A typical collaboration entails conducting a pilot project using banked, clinically annotated sample sets to investigate a clinical question of interest. Processing and analysis can usually be completed within a few weeks. If the initial analysis identifies a potential novel test, we continue with further validation in larger sample sets and prospective studies.  At all stages of the project we work collaboratively, reporting and discussing our analyses and benefiting from the clinical expertise of our research partners.

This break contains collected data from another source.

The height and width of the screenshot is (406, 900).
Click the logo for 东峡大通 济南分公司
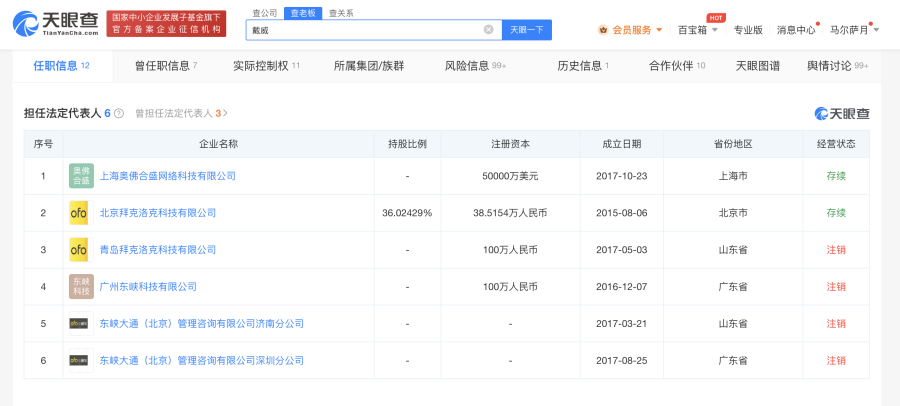pos(79,324)
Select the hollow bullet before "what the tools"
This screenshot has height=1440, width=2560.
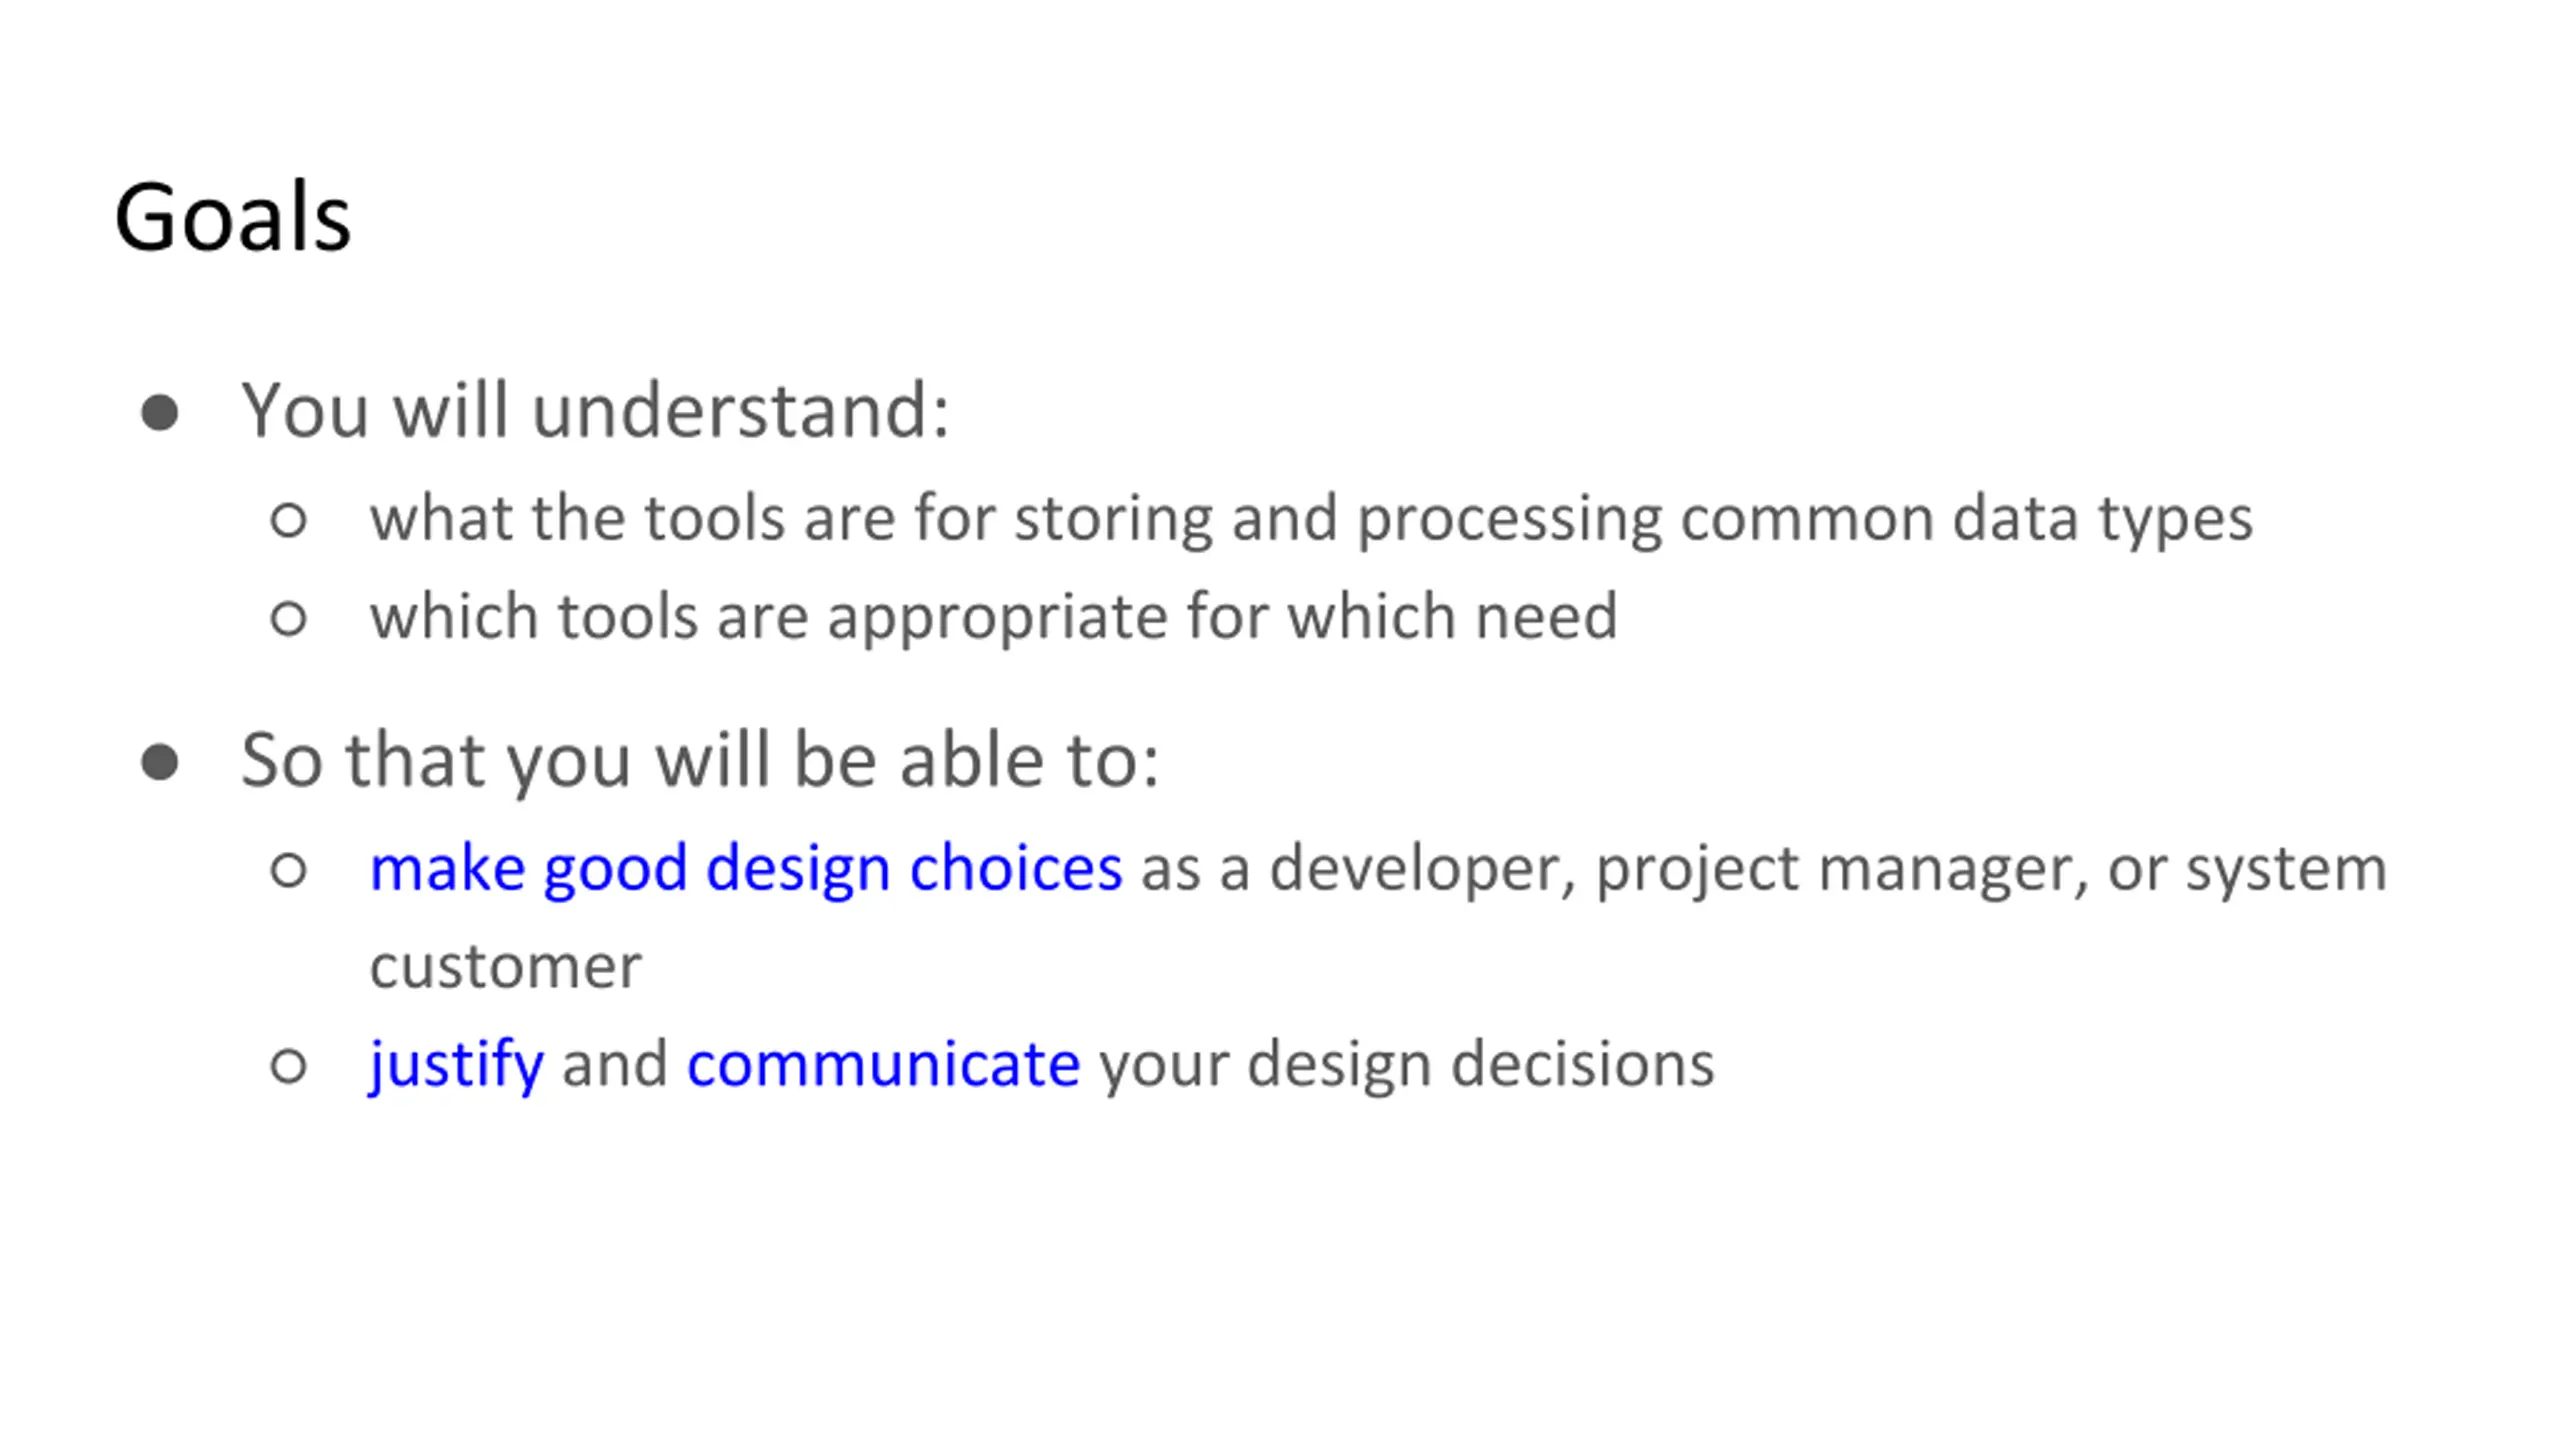coord(288,520)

Typical Course of Collaboration

Although Biodesix provides a flexible approach to research partnerships, collaborations typically follow a general pattern:

Project Design

  • Biodesix’ Business Development or Academic Collaborations Directors are available to discuss project feasibility and to frame the exact terms of the project to be undertaken. At this stage, sample requirements for pilot and validation studies as well as collaborative services are discussed.

Pilot Project

  • To discover a new classifier with the ability to separate samples into distinct clinical groups, we generally require 40-50 samples per group. The samples are divided into a training set, used for classifier development, and a test set, for classifier validation. It is desirable to have comprehensive clinical data to allow multivariate analysis and minimize bias in our analyses.
  • MALDI mass spectra are obtained in our research laboratory from the samples provided. Biodesix can also work with MALDI spectra obtained by our Bio/Pharma partners or collaborators.
  • Spectra are preprocessed using Biodesix’ proprietary ProTS software.
  • Features in the processed mass spectra that can discriminate between the clinical groups are determined and evaluated for their statistical significance. This information can be used directly for biomarker studies.
  • Features discriminating between the groups in the training set are used in the construction of a k-nearest neighbor classifier – a tool, which, when presented with a new spectrum, will attribute it to one of two groups. The quality of the classifier is tested directly on the training set using leave-one-out cross validation methods.
  • The robustness of the classifier is assessed using the test set, not used in classifier development.
  • Reports are drawn up on the details of the analysis, sent to our collaborators or Bio/Pharma partners, and discussed fully in a follow-up conference call or meeting.
  • Any further analyses agreed upon during the course of the report review may be carried out and presented.

Further Validation and Prospective Studies

  • If the pilot project is successful, the opportunities for further validation and prospective studies are discussed. If relevant, possible extensions of the original project can be undertaken.